Many hospitals offer partner-specific classes or information.
Mental Preparation
Pregnancy anxiety often peaks in the third trimester. You're anticipating labor, thinking about potential complications, and coming to terms with major life changes.
Manage anxiety by:
- Taking childbirth education classes (knowledge reduces fear)
- Discussing concerns with your healthcare provider
- Talking to women who have given birth
- Therapy or counseling if anxiety is significant
- Mindfulness and breathing exercises
- Limiting research that increases anxiety
Practical Preparation
- Pack your hospital bag (see hospital bag checklist)
- Prepare your home for a newborn
- Arrange time off work
- Plan who will help with household tasks postpartum
- Stock your freezer with meals
- Arrange childcare for older children if applicable
Later Third Trimester (Weeks 36-40)
Cervical Examinations
Starting around week 36, your provider might begin checking your cervix for dilation and effacement (thinning). These exams don't predict labor timing reliably and can be uncomfortable. You can decline them if you prefer.
Stripping Membranes
Your provider might offer to strip your membranes (separating the amniotic sac from the cervix) to stimulate labor if you're near your due date. This is optional and can be uncomfortable. Discuss risks and benefits with your provider.
Induction Discussion
As you approach your due date, your provider discusses the timing of induction (artificially starting labor) if labor hasn't started by a certain point. Most providers recommend induction by week 41 or 42 to reduce certain risks.

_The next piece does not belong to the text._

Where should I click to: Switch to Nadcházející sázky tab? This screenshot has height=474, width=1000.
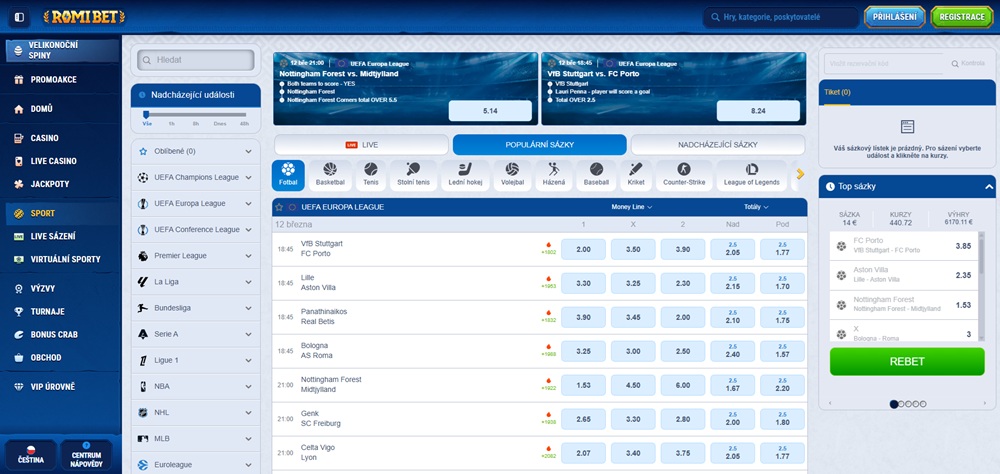[717, 145]
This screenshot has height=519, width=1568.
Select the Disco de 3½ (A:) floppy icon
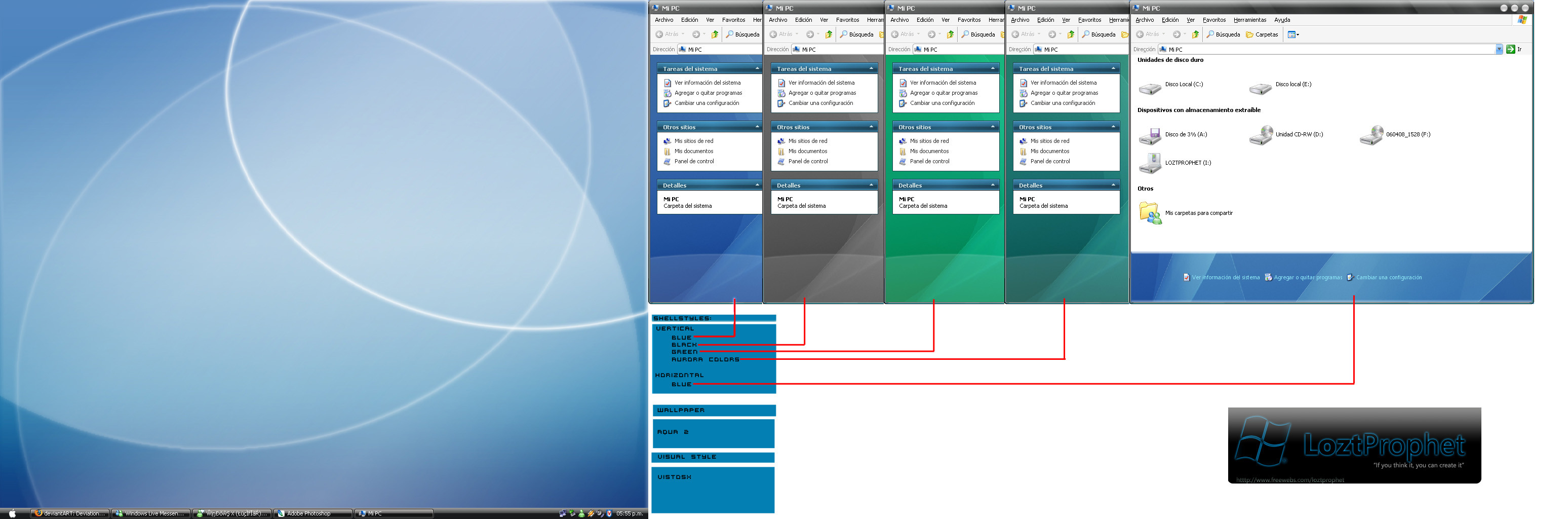click(x=1151, y=136)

"Natural" Labor Induction Methods
You've probably heard about sex, spicy food, castor oil, or walking to induce labor. Evidence suggests these don't effectively induce labor, though they don't hurt. Sex might be uncomfortable anyway.
The truth: your body goes into labor when it's ready. Induction works through medication and interventions, not home remedies.
False Alarms
Braxton-Hicks contractions can feel like real labor. You might go to the hospital convinced you're in labor, only to be sent home. This is embarrassing but incredibly common. Don't worry about "false labor"—you're not bothering anyone.
Signs You Might Be in Early Labor
- Regular contractions increasing in intensity
- Lower back pain with contractions
- A bloody show (mucous plug with blood streaks)
- Leaking fluid (amniotic fluid, not urine)
- Diarrhea (hormones trigger bowel changes)
- Loss of the mucous plug
- Feeling a sudden urgency
Call your provider if you experience: — Vaginal bleeding heavier than a period, Fluid leaking in large amounts, Severe abdominal pain, Decreased fetal movement, and Any symptom that concerns you.
Final Weeks of Pregnancy
The final weeks can feel long. You might be uncomfortable, ready to meet your baby, and anxious about labor. All of this is normal.
Rest when you can. Connect with your baby. Prepare mentally and practically. Your labor will start when your baby is ready, and you'll figure out parenting as you go.
You're in the final stretch. You've got this.